In this first year, your child will grow so fast, you won't use a piece of clothing for more than a few months.  Secondhand infant clothing tends to be close to brand new, is so much cheaper, and is worth looking for.

About gendered clothing: Pink and blue are fine colors, but to put your child in a narrow gendered box when they are so young and impressionable is disrespectful.  Keep a balance.

Please note I have not listed everything your child needs here (you'll probably also want socks, long sleeve shirts, hats, coats, etc).  These clothing items below are related to movement and the development of your child.  

This page contains affiliate links.  We only link to items we love and would recommend. By clicking on the link, you are offered the same (or lower) price, and a small percentage of any purchase you make goes to us at TPE. We use these funds to help offset our costs and provide more value to you. Thanks in advance! 


Clothing Materials

One-piece undershirts

Onesies are the little black dresses for babies.  Use them as undershirts on chilly days or entire outfits on warm ones.   You'll need more in the beginning for frequent changes.  The simple t-shirt with snapped bottom allows the shirt to stay on your baby's skin, which is good for free movement and temperature control. 
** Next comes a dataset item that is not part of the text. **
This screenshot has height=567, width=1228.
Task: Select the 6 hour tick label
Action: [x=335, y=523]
Color and pattern are your personal choice, but avoid any clothing with buttons, scratchy appliques or embellishments.  

One-piece pajamas

Another item your infant can wear all the time.  I prefer zippers over the snap clasps as they are much faster and easier to manage during repeated diaper changes. 

Mobile infants need time during the day with bare feet to build muscle coordination, and footie PJs will slow them down.  Save the PJs for sleeping at this age. 

Pants

Pants for infants should be soft and stretchy, with an elastic waist and ankle cuffs.  Footed pants are fine until your baby starts to roll over, but if you can, warm the room and allow her to explore her feet! Mobile infants need time during the day with bare feet to build muscle coordination.  
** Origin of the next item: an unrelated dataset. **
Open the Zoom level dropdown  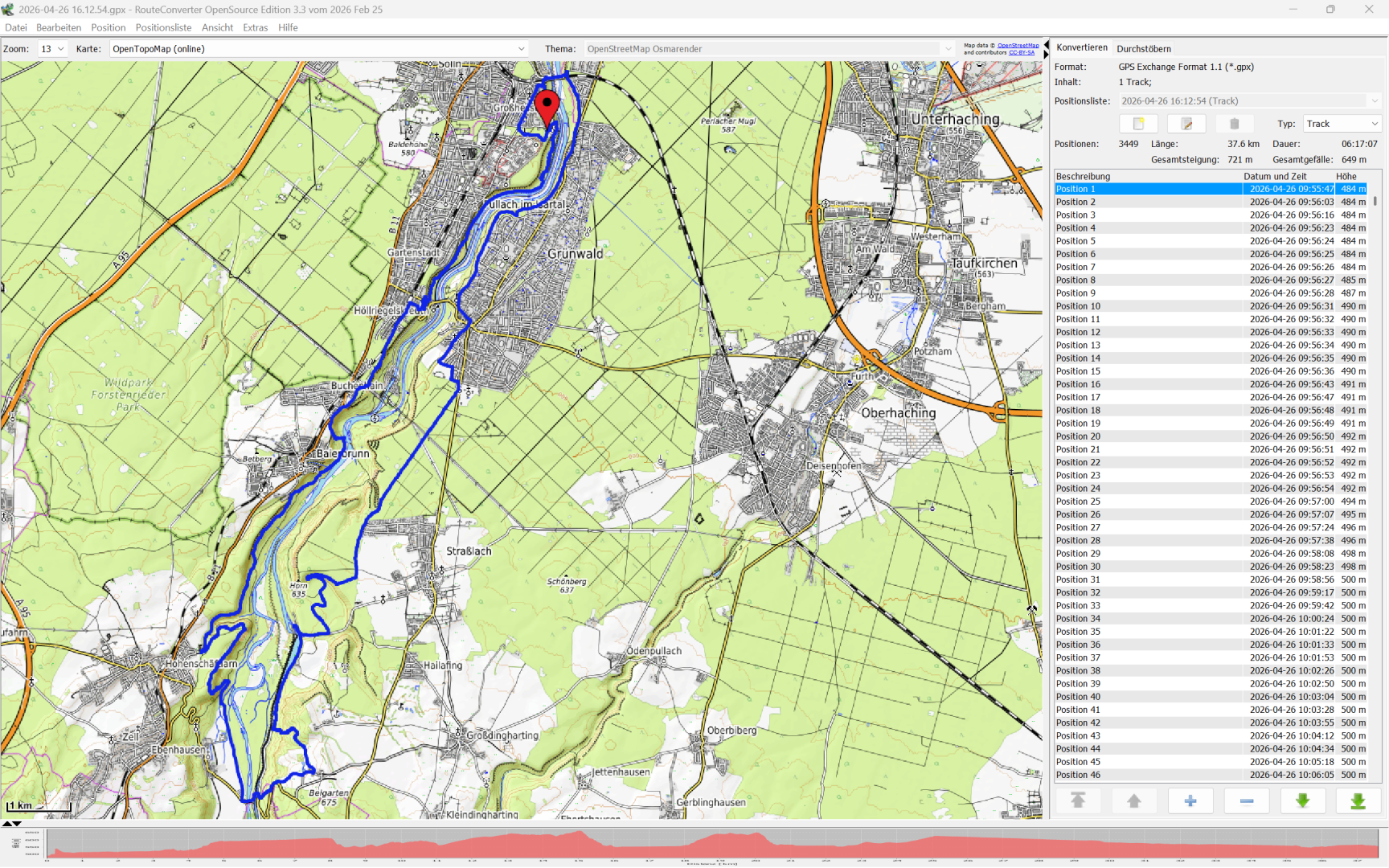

Avoid any piece of clothing that makes it difficult to crawl, creep, pull up, or stand.  Remember, your child is a person who needs to practice moving, not a doll to be dressed up.  

Legwarmers

Legwarmers are my new favorite for infant wear, after I had a day with multiple blowout diaper changes.  Used instead of pants, legwarmers have a higher chance of staying dry and clean, AND it's one less step when diapering.   

Pair these with a onesie to protect knees from scooting and crawling on the floor while leaving feet bare for traction.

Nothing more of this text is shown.